Massivit has specialized in large-scale additive manufacturing for many years. Their 3D printers are used to produce large-scale objects for marketing and entertainment purposes. But the company’s technology is capable of more.
Fiber-reinforced plastics (FRP) consist of a plastic base and reinforcing fibers such as glass and carbon fibers. These additives can be adjusted by the length and arrangement of the fibers, improving the properties of the plastic backing, increasing strength, durability and stability. FRP composites are lightweight and have relatively low raw material costs, which in many cases makes them more advantageous than metals. Due to all these factors, fiber-reinforced plastics are of interest in many applications, particularly in the automotive, railroad, power, marine and construction industries. Despite these advantages, the introduction of FRP composites has faced a challenge in large part due to the cost and complexity of moldmaking. That is, traditional tooling processes are incredibly labor-intensive and time-consuming, requiring multiple steps before the mold is made, which inevitably leads to higher costs.
The Massivit 10000 offers an alternative for manufacturing molds for large FRP components. The hybrid additive manufacturing system is capable of producing composite molds 80% faster than traditional tooling methods (we’re talking weeks to days) and with much less manual labor (up to 90%). The process is also practical: manufacturers can continue to use many of their current processes, materials to create molds, while using the Massivit 10000 to improve and optimize existing workflows.
The Massivit 10000 relies on a combination of processes: the company’s patented Gel Dispensing Technology (GDP) and Cast-In-Motion (CIM) technology. The GDP jet head, with built-in UV emitters for instant material curing, applies photopolymer gel to make the mold template. Then, it is filled with curing engineering resins using a CIM injection molding head. Today, the company uses epoxy as its casting material, but it plans to expand its list of casting materials in the near future.

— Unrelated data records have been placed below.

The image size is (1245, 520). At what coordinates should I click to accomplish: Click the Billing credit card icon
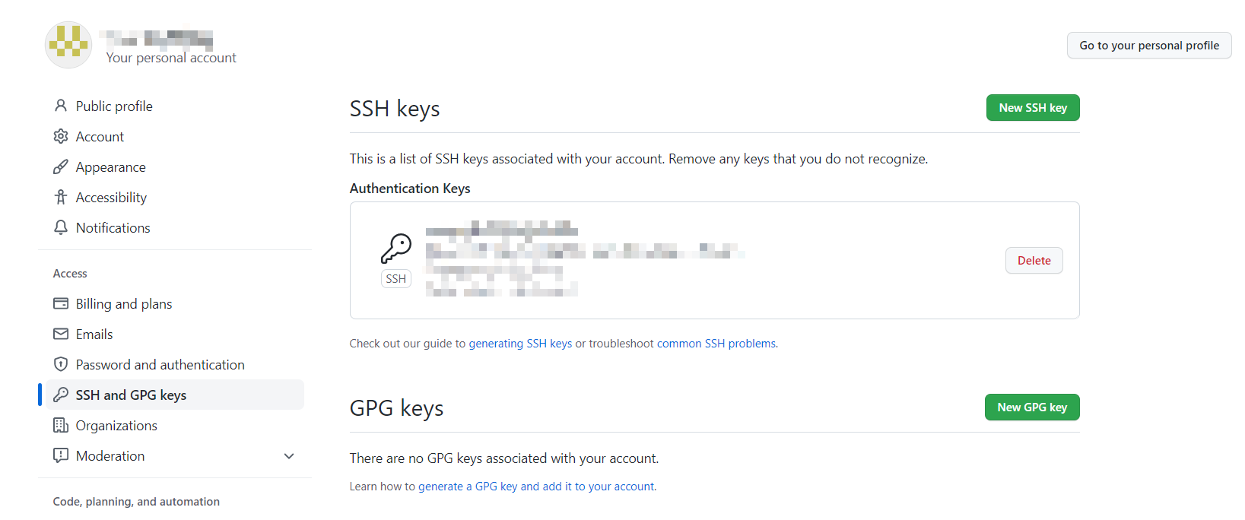click(61, 303)
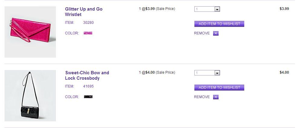
Task: Add the Glitter Wristlet to the wishlist
Action: [219, 24]
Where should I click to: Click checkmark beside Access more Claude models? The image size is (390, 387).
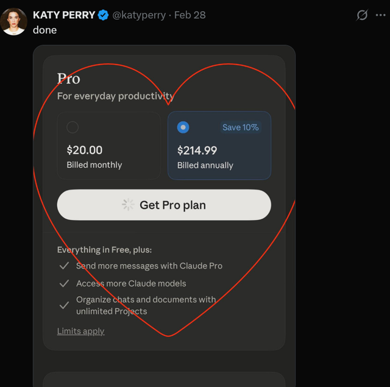[64, 283]
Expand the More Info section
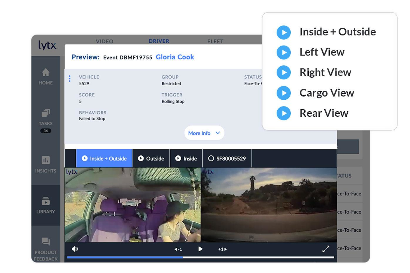 pos(204,133)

This dual approach results in a temporary shell with a resin model inside. The printed model is then immersed in water to remove the water-soluble outer layers, after which the model is sent to an oven for curing. The mold, which can then be sanded and polished as needed, is then ready to be used to make composite products.
Measuring up to 1.2×1.5×1.65 meters, the Massivit 10000 is suitable for a wide range of applications, including the production of large molds for racing car seats and catamaran underwater wings, as well as small molds for protective antenna housings and much more. The Massivit 10000 reduces tooling costs by up to 50% by radically optimizing the production process.
In addition to cost and time savings, Massivit 3D’s Cast-In-Motion process is more environmentally friendly than traditional composite tooling production, mainly because it minimizes material waste in several steps. At a basic level, hybrid 3D printing and casting technology eliminates the need for skilled personnel directly printing the mold, which significantly reduces material consumption.
As mentioned, FRP composites are widely used in most industrial sectors: they provide many of the useful properties of metal without the extra weight and extra cost of raw materials. In the automotive industry, for example, FRP composites are widely used because of their golden strength-to-weight ratio. Today, they are used to produce car body parts and siding, as well as pedals and seat backs, among other parts. In this sector, one of the key advantages of FRP composites is that they help improve fuel efficiency by minimizing vehicle weight.
In the aerospace industry, the materials are attractive because of their resistance and durability even under harsh conditions. In construction, FRP composites are used to maintain infrastructure to increase the strength and bearing capacity of existing structures, as well as to make prefabricated houses, road structures, pipeline fittings and much more. FRP composites are also widely used in the marine industry, where they can withstand harsh environmental conditions due to their good corrosion resistance.